▶ Task item: Search the records for the string "computer", and show each line where it appears.

Saved entries
>>>

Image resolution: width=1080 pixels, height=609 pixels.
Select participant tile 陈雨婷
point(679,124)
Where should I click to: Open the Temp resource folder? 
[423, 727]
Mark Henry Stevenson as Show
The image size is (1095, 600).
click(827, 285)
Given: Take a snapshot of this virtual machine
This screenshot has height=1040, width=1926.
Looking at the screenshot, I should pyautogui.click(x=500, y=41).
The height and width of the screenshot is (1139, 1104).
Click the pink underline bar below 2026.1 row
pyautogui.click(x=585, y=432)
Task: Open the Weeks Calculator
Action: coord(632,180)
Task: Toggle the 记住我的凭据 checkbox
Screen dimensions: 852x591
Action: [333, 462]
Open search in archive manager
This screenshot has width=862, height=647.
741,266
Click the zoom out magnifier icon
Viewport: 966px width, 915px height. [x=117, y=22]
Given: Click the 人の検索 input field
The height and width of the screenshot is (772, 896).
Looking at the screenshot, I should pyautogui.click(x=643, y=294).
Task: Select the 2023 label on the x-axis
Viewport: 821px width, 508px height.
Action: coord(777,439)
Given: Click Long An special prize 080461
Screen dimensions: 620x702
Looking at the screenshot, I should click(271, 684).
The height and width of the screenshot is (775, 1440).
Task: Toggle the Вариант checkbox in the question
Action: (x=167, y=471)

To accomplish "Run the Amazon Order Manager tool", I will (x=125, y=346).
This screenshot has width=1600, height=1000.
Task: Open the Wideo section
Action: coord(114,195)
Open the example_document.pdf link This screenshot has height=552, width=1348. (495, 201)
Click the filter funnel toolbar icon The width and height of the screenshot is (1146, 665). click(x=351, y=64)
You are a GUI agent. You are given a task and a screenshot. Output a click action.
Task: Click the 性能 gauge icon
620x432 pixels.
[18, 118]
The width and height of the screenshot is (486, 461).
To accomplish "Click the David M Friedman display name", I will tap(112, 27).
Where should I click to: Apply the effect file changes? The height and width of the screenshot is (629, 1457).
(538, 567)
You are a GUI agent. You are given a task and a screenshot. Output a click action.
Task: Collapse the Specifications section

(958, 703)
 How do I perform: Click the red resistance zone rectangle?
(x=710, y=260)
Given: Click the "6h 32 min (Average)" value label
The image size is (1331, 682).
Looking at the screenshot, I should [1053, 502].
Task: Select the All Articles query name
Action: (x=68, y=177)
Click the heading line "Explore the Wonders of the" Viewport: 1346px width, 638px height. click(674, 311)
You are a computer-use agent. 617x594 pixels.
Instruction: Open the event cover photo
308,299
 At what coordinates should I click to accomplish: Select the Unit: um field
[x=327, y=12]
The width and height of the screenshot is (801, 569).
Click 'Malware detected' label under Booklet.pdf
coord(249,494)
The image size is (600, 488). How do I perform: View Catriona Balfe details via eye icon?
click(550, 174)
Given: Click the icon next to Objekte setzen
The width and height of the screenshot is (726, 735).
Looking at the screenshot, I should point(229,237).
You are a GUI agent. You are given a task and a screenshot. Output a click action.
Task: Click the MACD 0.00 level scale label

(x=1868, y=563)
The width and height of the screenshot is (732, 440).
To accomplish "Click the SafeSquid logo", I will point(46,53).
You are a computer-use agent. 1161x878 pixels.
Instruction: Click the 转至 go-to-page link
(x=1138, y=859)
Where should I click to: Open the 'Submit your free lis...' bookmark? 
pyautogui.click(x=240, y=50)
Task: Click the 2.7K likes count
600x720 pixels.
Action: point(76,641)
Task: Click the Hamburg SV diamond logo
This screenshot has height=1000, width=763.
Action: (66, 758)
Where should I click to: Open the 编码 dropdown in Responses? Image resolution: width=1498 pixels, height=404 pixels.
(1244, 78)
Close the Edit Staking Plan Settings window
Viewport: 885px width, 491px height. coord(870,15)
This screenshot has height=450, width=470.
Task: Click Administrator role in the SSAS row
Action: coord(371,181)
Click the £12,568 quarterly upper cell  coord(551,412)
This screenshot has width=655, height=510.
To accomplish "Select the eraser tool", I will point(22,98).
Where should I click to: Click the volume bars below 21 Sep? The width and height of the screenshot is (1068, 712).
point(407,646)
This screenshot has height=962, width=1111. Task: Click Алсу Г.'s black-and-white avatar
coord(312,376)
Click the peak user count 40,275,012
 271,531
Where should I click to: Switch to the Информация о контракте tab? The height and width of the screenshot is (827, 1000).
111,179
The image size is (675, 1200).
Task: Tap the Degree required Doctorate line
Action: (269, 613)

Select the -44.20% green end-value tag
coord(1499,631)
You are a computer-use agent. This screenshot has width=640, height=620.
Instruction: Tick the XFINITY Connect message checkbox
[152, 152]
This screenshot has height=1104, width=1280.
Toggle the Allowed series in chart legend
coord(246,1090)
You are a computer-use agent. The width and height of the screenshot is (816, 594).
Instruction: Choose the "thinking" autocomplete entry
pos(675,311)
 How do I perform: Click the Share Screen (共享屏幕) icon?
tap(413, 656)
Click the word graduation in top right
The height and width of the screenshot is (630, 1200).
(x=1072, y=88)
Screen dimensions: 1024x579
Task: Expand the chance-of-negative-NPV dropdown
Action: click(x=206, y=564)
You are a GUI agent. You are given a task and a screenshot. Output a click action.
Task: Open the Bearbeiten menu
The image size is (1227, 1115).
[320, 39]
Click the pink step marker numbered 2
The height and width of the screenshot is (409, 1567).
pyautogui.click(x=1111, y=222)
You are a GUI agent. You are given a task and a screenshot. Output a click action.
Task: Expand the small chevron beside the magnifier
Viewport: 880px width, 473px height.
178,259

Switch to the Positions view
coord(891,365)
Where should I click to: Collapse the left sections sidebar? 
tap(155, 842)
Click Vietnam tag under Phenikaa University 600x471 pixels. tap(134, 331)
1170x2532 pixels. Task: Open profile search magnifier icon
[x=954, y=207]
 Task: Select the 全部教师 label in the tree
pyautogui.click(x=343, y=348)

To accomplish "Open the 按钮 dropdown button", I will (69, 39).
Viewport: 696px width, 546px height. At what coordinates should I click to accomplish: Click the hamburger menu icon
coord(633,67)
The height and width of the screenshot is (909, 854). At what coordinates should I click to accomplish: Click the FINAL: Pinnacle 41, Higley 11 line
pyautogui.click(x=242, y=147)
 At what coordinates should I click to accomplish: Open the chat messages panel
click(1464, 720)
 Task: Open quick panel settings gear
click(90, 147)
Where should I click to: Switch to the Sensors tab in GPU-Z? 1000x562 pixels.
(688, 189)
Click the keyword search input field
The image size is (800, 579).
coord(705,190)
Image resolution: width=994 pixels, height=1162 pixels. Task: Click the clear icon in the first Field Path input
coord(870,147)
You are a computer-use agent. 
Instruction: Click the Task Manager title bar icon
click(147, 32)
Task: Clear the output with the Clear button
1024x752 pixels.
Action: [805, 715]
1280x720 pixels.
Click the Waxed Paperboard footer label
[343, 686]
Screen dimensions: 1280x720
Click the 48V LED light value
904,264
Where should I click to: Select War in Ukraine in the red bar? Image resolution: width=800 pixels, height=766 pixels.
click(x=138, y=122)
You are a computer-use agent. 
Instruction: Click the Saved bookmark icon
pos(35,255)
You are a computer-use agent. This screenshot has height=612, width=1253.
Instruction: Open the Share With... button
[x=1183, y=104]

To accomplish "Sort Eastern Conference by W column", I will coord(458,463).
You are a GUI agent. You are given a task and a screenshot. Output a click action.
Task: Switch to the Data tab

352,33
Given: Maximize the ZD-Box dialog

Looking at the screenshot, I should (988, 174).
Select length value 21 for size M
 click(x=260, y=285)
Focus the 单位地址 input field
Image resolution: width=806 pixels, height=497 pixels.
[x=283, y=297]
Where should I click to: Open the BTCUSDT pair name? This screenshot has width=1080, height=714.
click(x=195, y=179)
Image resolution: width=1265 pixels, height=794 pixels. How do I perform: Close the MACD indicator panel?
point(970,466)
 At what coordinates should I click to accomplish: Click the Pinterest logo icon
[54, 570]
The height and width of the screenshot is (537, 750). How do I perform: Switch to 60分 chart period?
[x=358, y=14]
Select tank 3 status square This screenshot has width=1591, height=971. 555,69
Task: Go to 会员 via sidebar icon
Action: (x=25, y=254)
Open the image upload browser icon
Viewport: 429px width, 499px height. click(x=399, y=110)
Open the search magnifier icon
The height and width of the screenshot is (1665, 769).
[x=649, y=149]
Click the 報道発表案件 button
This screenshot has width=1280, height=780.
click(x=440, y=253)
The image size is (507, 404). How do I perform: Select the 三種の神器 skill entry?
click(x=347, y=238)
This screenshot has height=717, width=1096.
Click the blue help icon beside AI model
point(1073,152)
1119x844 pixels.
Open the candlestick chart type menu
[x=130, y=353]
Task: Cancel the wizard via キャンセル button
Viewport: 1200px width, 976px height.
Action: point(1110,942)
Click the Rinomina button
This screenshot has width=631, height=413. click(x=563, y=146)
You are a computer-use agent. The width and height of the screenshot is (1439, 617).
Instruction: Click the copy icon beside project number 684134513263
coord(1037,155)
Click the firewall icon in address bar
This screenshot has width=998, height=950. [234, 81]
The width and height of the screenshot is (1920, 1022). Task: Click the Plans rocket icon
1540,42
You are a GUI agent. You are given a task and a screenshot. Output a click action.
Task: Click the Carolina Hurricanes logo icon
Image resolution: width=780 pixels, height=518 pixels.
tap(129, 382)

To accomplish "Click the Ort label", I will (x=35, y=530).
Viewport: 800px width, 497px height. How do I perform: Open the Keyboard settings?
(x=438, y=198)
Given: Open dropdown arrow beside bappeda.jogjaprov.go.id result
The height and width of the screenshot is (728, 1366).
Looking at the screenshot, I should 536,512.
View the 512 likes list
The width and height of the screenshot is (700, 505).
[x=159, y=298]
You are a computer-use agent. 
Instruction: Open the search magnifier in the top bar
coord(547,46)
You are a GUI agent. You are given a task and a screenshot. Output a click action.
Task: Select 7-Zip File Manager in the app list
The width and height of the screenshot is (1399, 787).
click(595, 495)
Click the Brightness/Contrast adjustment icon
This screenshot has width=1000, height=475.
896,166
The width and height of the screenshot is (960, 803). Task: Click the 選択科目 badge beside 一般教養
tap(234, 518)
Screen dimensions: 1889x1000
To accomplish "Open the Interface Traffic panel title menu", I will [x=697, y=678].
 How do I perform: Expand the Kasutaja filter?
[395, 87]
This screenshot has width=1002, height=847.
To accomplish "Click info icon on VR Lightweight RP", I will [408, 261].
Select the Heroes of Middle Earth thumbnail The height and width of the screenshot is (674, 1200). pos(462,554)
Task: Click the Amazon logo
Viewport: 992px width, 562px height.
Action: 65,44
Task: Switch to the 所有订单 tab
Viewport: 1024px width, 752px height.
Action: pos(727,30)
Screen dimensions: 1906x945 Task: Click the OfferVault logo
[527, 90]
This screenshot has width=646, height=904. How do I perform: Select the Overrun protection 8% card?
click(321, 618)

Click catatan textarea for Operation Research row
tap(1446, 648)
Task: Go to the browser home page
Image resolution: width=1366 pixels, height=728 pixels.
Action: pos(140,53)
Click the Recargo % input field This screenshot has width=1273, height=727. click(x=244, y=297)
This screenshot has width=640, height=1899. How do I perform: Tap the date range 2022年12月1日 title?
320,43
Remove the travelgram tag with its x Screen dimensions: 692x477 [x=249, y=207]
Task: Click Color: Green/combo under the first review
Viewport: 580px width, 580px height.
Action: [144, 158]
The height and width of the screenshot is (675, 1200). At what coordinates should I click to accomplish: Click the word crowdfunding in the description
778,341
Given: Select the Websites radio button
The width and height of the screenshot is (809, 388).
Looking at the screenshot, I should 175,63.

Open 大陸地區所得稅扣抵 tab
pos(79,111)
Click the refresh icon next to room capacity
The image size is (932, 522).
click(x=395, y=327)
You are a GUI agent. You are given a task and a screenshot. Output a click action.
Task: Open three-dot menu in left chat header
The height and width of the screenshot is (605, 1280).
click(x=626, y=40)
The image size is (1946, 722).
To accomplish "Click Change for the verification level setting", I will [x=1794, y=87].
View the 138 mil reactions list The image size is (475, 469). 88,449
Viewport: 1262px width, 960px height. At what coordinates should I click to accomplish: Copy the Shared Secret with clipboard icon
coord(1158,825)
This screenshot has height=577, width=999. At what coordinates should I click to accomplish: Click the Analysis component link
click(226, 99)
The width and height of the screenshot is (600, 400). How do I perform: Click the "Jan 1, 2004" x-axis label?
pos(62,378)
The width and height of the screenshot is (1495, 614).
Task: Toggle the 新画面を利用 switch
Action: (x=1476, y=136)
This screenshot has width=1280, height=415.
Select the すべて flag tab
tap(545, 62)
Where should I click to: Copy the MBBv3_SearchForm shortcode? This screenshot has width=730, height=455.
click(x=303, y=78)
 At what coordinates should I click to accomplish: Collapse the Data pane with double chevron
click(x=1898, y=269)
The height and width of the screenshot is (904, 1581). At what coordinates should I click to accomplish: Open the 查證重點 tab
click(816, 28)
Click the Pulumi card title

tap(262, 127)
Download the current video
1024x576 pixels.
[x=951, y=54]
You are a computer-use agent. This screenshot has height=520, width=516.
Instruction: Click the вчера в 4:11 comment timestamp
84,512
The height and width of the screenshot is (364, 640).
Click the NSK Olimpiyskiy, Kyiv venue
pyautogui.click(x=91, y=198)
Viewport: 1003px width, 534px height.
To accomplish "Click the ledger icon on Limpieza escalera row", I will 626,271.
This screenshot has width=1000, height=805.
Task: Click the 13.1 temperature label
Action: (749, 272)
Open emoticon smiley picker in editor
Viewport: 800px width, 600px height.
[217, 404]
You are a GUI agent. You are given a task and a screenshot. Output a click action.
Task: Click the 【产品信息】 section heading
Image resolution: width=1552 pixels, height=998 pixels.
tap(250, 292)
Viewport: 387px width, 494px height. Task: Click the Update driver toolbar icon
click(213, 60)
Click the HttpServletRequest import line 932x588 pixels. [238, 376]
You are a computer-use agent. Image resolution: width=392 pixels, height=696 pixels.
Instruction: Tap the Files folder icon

<<<

▶ The completed task:
You are a computer-use agent. 617x594 pixels.
You are a computer-use agent. 1161x878 pixels.
You are a computer-use agent. This screenshot has width=640, height=620.
You are a computer-use agent. The width and height of the screenshot is (816, 594).
You are a computer-use agent. 
You are a computer-use agent. 
You are a computer-use agent. This screenshot has height=612, width=1253.
You are a computer-use agent. The width and height of the screenshot is (1439, 617).
You are a computer-use agent. 
You are a computer-use agent. This screenshot has height=520, width=516.
You are a computer-use agent. Image resolution: width=392 pixels, height=696 pixels.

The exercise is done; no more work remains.